Introduction
I’ve been a heavy user of OpenShift GitOps (aka Argo CD) for quite awhile now as you can probably tell from my numerous blog posts. While I run a single cluster day to day to manage my demos and other work I do, I often have the need to spin up other clusters in the public cloud to test or use specific features available in a particular cloud provider.
Bootstrapping OpenShift GitOps into these clusters is always a multi-step affair that involves logging into the cluster, deploying the OpenShift GitOps operator and then finally deploying the cluster configuration App of App for this specific cluster. Wouldn’t it be great if there was a tool out there that could make this easier and help me manage multiple clusters as well? Red Hat Advanced Cluster Manager (RHACM) says hold my beer…
In this article we look at how to use RHACM’s policies to deploy OpenShift GitOps plus the correct cluster configuration across multiple clusters.
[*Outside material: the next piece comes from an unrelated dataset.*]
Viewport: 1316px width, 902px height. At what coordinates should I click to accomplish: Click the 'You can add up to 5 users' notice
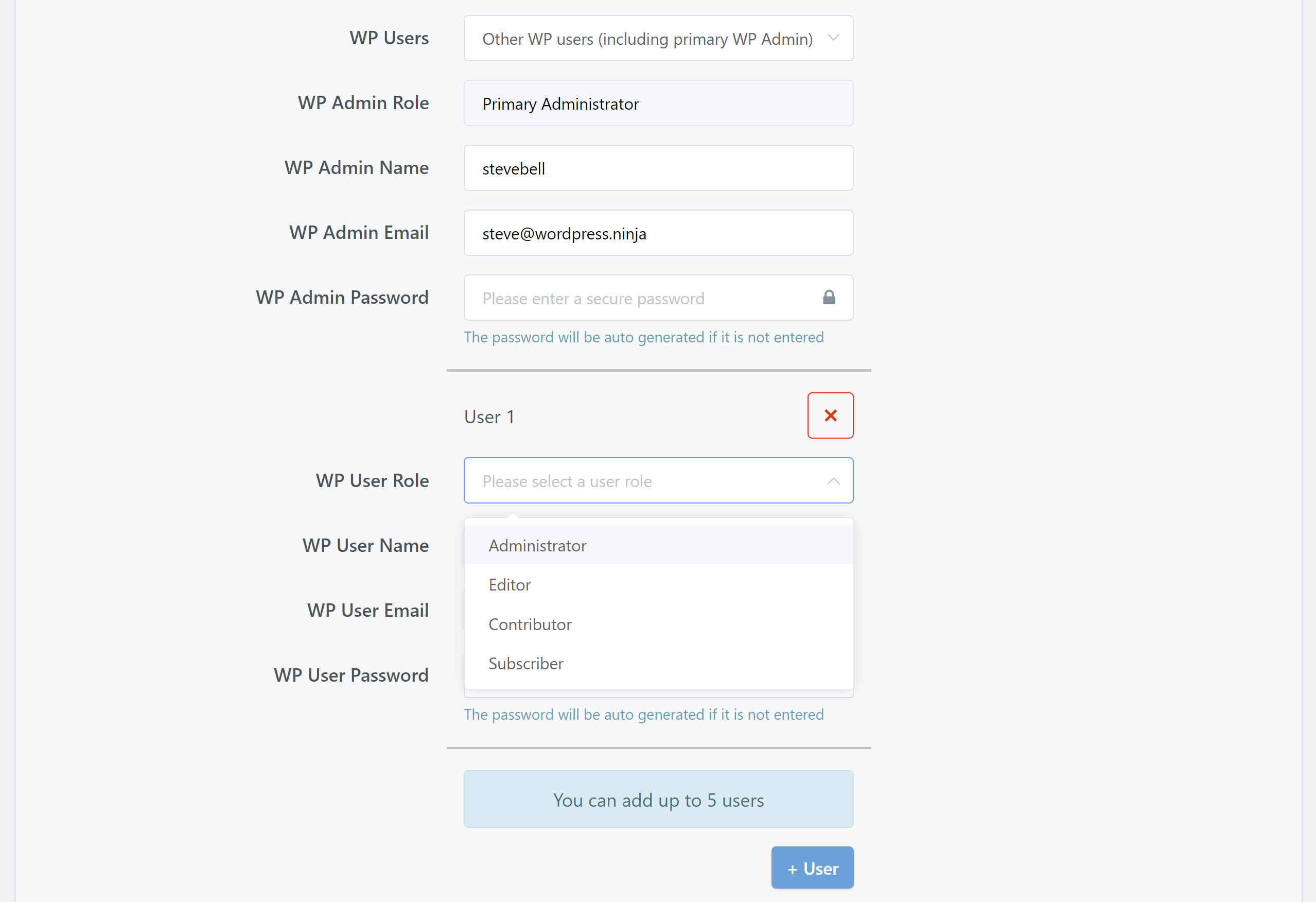click(x=659, y=799)
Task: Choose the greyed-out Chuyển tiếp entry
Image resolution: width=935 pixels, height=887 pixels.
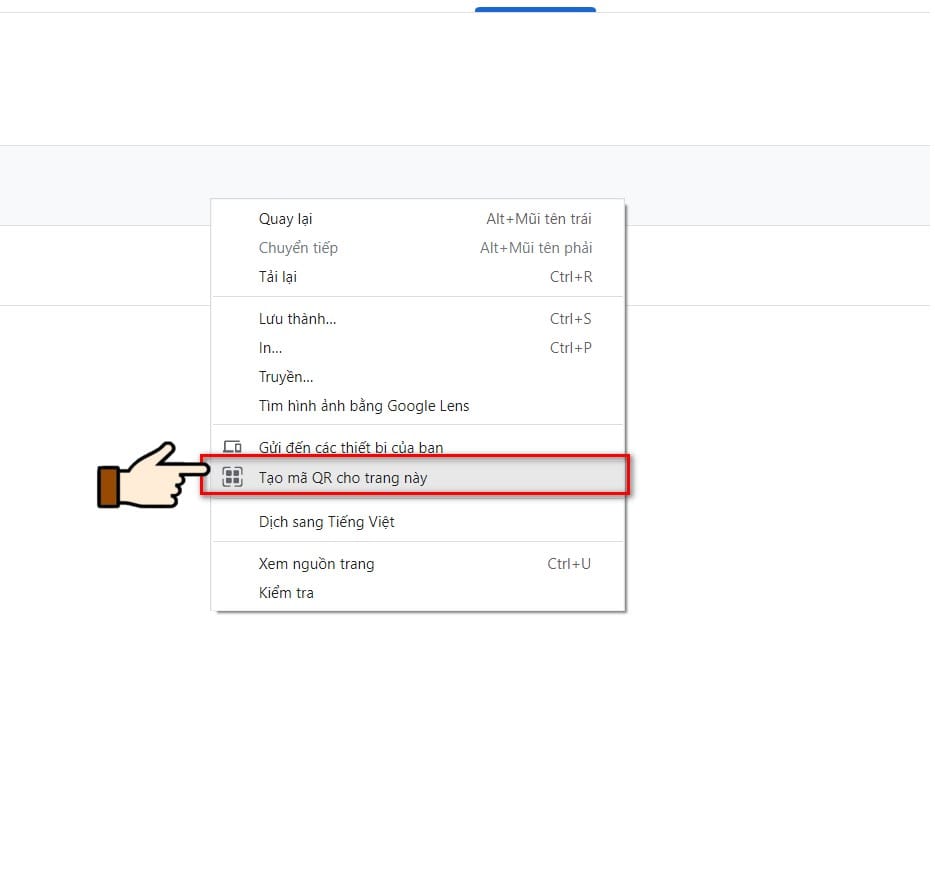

The relationship between the cluster and the cluster configuration to select will be specified by labeling clusters in RHACM. Cluster labels can be applied whenever you create or import a cluster.
Why RHACM?
One question that may arise in your mind is why use RHACM for this versus using OpenShift GitOps in a hub and spoke model (i.e. an OpenShift GitOps in a central cluster that pushes other OpenShift GitOps instance to other clusters). RHACM provides a couple of compelling benefits here:
1. RHACM uses a pull model rather then a push model. On managed clusters RHACM will deploy an agent that will pull policies and other configuration from the hub cluster, OpenShift GitOps on the other uses a push model where it needs the ability to access the cluster directly. In environments with stricter network segregation and segmentation, which includes a good percentage of my customers, the push model is problematic and often requires jumping through hoops with network security to get firewalls opened.
2. RHACM supports templating in configuration policies. Similar to Helm lookups (which Argo CD doesn’t support at the moment, grrrr), RHACM provides the capability to lookup information from a variety of sources on both the hub and remote clusters. This capability enables us to leverage RHACM’s ability to label clusters to select the specific cluster configuration we want generically.
As a result RHACM makes a compelling case for managing the bootstrap process of OpenShift GitOps.
Bootstrapping OpenShift GitOps
To bootstrap OpenShift GitOps into a managed cluster at a high level we need to create a policy in RHACM that includes ConfigurationPolicy objects to deploy the following:
1. the OpenShift GitOps operator
2. the initial cluster configuration Argo CD Application which in my case is using App of App (or ApplicationSet but more on this below)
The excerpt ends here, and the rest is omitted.